The use of everolimus (EVE) with tacrolimus (TAC) minimization as de novo or as maintenance therapy, is increasingly widespread with good results in renal function.

Introduction

The aim of the study was to describe our clinical experience of conversion from antimetabolites (MMF) with standard exposure TAC to EVE with TAC minimization in stable kidney transplanted recipients.

Patients and Methods

We studied 229 kidney transplants performed consecutively from 07/01/2011 to 12/31/2016. 57 (24,89%) kidney recipients converted from MMF to EVE with TAC minimization was performed. The recipients had stable renal function and no proteinuria.

Results

Of the 57 patients, 64.9% were male. The mean age was 57.19 ± 15.52 years. The median time from transplant to conversion was 6 months (IQR 2.25-13). The conversion was due to: viral infection 25 (44%), neoplasia 11 (19.3%), nephrotoxicity induced by calcineurin inhibitors 2 (3.5%), indication of the clinician 15 (26.3%) and diarrhea 4 (7%). Renal function remained stable with a mean glomerular filtration rate estimate by MDRD-4 equation from 38.86 ± 13.17 ml/min/1,73 m2 at baseline to 39.21 ± 14.07 at the end of the study (not significant). We observed a significant increase in proteinuria from 0.19 mg/day (IQR 0.13, 0.34) at baseline to 0.28 mg/day (IQR 0.08, 0.60) at the end of the study (p <0.023). Significantly lower TAC concentrations were observed at the end of the study (p <0.0001). A significant increase in HDL (p <0.013) and an increased use of statins and Inhibitors of the Renin-Angiotensin-Aldosterone System (IRAAS) was observed at the end of the study.
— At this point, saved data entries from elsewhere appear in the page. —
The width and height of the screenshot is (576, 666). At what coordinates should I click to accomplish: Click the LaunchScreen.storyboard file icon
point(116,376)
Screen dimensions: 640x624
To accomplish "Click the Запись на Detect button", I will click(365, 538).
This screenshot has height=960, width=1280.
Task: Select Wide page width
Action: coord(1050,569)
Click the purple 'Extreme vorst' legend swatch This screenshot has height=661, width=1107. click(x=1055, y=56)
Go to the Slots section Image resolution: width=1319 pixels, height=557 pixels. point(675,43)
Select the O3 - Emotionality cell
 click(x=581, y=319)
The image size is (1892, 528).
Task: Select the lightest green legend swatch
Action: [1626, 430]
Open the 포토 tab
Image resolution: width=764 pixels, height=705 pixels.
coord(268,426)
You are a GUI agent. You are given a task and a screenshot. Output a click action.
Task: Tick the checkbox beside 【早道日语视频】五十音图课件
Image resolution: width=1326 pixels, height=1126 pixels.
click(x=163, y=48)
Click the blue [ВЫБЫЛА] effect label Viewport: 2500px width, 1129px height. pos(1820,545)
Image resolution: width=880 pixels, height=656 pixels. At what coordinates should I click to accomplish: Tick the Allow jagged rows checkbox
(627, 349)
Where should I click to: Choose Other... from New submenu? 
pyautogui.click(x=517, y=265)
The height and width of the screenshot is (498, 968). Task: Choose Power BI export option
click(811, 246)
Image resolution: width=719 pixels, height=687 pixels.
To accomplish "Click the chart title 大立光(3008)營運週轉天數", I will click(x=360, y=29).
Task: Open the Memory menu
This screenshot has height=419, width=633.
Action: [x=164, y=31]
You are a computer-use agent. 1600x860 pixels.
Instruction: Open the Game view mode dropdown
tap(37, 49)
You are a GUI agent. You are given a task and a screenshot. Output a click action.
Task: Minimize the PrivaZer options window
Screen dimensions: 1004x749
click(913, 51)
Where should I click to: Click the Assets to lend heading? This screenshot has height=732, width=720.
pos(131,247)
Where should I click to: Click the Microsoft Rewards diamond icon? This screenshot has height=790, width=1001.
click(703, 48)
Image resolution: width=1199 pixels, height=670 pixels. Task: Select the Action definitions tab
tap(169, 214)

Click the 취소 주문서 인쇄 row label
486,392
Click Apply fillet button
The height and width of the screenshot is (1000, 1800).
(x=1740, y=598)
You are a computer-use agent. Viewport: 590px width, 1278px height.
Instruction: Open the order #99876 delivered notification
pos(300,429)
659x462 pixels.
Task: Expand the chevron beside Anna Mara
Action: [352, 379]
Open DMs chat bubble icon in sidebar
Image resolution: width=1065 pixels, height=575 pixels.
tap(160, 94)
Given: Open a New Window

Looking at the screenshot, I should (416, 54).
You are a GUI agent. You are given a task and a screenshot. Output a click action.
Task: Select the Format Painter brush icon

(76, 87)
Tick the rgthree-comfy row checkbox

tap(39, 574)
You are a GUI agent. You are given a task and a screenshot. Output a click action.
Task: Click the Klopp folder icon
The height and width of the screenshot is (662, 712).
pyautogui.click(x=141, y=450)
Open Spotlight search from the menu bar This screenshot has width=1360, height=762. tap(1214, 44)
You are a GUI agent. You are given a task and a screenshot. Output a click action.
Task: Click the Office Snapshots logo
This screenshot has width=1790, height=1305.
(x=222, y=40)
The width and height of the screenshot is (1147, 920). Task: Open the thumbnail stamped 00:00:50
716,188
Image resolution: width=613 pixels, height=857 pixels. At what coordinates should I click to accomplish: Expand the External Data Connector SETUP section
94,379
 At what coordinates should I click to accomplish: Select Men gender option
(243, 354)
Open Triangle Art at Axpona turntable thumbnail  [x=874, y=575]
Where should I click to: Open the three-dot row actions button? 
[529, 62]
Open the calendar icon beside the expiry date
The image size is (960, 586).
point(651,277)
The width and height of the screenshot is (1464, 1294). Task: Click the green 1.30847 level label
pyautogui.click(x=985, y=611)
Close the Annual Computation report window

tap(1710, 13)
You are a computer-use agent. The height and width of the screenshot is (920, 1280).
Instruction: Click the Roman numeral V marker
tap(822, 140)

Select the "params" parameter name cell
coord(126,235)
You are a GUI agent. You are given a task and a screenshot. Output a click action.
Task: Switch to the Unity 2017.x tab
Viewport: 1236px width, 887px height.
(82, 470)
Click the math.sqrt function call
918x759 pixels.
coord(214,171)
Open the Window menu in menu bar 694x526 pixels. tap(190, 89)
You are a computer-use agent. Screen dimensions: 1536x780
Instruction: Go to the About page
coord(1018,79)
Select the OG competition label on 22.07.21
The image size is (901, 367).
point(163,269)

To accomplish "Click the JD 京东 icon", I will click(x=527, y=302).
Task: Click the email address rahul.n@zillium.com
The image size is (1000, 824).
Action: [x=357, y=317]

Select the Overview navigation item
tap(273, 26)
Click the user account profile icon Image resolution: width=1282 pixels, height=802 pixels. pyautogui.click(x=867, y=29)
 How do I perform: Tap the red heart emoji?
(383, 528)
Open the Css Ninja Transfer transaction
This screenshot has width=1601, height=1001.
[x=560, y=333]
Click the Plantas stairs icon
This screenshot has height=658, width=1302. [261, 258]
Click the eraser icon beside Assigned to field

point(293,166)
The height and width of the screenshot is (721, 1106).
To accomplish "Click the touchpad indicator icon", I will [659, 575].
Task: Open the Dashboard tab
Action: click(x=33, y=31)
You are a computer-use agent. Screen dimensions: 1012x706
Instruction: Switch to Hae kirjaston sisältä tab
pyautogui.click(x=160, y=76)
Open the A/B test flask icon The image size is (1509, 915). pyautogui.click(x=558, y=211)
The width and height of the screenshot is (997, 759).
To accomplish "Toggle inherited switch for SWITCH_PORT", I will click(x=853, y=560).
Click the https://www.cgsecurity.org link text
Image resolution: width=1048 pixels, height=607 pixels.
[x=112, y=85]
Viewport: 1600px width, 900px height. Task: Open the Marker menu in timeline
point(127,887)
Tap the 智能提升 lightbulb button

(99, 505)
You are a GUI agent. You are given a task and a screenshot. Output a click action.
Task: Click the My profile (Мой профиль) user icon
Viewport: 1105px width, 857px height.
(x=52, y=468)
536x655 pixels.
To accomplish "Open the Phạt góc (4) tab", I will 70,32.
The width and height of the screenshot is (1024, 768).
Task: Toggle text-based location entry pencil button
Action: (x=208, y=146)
Treatment with EVE was stopped due to adverse events in 8.9% patients (proteinuria in 60%, lymphocele in 20% and pancytopenia in 20%). No patient had acute rejection after conversion.

Conclusions

In our experience, conversion to EVE is a good option in selected patients. It is well tolerated and allows TAC minimization without deterioration in renal function. Increased proteinuria that requires increased use of IRAAS, was observed.